May my exploration of faith be a blessing to others.

Saturday, October 31, 2015

The Saints

Catherine of Siena
When consideration conversion from a Protestant religion to Catholicism, you are likely going to have well-meaning people ask you questions about Mary and the Saints. This query--or even warning--likely centers around the concern that the display of images of saints and praying to saints is idolatrous. I believe this misguided concern stems from a lack of understanding. When we as Catholics "pray to" a saint, we are not praying to them instead of praying to God; rather, we are praying for them to intercede for us. Yes, we can and we do pray directly to God. After all the "Our Father"--also known as the Lord's Prayer--is part of our regular observations.

I have always loved the saints, especially Saint Mary Magdalene and Saint Catherine of Siena, so it has been exciting for me to get to know more about them. Still, the first time I heard the "Hail Mary," I found it very confusing. It was at a Catholic rosary service for a friend's mother, who had died. As they repetitively recited the prayer, I didn't really understand it:
Madonna and Child

(Virgin Mary and Jesus)
by Louis Cranach the Elder
"Hail Mary, full of grace, The Lord is with thee. Blessed art thou among women and blessed is the fruit of thy womb, Jesus. Holy Mary, Mother of God, pray for us sinners now and at the hour of our death. Amen."
All I heard was people crying out and not being heard.
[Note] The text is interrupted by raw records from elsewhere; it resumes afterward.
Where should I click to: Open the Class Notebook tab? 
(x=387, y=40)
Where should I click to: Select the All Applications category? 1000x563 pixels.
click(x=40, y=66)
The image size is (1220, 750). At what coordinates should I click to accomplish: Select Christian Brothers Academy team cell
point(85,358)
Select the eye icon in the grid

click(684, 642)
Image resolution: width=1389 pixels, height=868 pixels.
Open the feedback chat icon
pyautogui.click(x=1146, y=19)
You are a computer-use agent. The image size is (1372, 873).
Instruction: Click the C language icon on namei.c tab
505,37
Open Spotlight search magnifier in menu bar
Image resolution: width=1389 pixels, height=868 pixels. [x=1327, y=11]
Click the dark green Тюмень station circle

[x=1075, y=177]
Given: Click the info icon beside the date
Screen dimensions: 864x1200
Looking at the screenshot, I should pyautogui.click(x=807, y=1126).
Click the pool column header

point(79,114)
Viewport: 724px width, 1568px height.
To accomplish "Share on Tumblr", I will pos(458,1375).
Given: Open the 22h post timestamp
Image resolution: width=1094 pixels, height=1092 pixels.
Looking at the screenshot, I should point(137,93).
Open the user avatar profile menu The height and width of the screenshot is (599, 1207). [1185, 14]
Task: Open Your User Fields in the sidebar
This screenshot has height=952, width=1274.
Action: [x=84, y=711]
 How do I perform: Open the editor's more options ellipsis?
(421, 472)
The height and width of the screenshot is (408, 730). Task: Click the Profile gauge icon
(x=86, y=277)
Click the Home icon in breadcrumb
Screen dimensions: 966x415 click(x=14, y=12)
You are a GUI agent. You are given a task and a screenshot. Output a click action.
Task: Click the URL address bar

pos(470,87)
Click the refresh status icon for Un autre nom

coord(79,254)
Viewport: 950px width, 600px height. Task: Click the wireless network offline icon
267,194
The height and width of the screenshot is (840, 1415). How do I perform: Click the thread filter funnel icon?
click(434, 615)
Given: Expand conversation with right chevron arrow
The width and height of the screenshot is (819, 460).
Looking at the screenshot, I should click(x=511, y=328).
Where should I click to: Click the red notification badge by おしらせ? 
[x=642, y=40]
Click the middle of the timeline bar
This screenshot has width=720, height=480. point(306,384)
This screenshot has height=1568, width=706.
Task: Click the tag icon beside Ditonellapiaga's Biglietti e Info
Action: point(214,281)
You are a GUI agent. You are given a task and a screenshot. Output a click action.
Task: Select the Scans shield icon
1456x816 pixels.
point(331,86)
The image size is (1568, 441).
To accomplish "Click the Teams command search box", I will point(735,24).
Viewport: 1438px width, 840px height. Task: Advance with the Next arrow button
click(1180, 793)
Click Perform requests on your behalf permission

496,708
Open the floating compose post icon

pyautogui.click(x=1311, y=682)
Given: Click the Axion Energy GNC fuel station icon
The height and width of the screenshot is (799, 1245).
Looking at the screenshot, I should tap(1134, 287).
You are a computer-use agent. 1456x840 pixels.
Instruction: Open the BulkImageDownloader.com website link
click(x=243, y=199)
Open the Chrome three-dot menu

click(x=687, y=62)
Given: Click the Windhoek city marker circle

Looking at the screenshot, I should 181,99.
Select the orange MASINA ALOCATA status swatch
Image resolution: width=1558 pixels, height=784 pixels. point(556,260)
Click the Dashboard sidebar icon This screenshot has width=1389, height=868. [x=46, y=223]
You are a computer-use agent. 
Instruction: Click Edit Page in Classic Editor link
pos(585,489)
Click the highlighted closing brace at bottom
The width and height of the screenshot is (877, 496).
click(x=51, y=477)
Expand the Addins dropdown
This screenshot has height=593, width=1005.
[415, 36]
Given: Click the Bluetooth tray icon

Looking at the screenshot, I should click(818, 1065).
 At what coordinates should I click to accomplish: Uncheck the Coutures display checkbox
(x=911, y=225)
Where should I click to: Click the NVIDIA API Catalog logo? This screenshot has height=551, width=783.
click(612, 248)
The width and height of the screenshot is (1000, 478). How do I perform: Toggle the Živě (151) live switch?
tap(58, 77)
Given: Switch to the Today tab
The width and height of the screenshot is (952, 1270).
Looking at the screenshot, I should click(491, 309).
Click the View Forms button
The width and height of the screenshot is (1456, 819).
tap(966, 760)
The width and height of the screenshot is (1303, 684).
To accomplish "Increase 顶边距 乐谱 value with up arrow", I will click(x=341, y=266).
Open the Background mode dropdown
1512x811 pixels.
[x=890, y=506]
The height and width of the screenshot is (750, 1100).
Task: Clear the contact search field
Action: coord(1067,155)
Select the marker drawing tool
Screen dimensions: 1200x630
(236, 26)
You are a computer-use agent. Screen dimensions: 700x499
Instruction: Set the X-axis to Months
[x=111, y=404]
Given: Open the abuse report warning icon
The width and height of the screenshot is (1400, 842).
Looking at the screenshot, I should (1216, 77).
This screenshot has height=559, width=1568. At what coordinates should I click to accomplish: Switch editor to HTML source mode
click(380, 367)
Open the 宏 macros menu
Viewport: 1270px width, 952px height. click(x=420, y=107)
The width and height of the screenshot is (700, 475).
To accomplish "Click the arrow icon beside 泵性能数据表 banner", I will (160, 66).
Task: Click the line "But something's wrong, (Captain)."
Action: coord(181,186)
I misunderstood the meditative consolation of the repetition. More importantly, I did not fully notice the final request: "pray for us."

Tonight, as my husband and I attended Mass on the eve of All Saints Day (more commonly known as Halloween), we sang the Litany of the Saints. In this observation, the cantor calls out to a list of saints, starting with the Virgin Mary and sorting through the Apostles, early martyrs, and others. After each saint's name is called, the congregation responds, "Pray for us." Tonight, after the list of traditional saints had been recited, the cantor began calling the names of people who had died in our parish over the last year. The first name called was my mother-in-law, who passed away on her birthday just before Christmas. "Helen Ciucevich," the cantor sang. "Pray for us," the whole congregation responded. It took me by surprise. I slumped back in the pew and quietly cried as they continued to call upon the others we had "lost."

It is the power of this moment that is so comforting. Helen is not "lost" to us; she is still a part of our lives and of our family in Christ. Just as my own Protestant mother sometimes talks to her own departed mother, we all can still talk to Helen and to the saints. My prayer tonight for Helen to pray for me and for us is really no different than when my mother says, "Mama, help me get through this," on a difficult day.

Most Protestants believe in everlasting life and the idea that the children of God all become "saints." If I can ask my living brothers and sisters to pray for me, then I should also be able to ask the same thing from those who have passed on.

And, just as I can look to others in our Christian family as role models and sources of inspiration, so too can I examine the lives and works of those who are no longer on this Earth; whether they have been canonized by the Church or not.  As our pastor said during his homily tonight, "the saints are not  perfect," they were human, after all, but if I can draw strength, or courage, or learn how to be more loving, more faithful and more gracious from their example, why would I not wish to do that.

And, if they and others will pray for me, I will humbly accept any help I can get.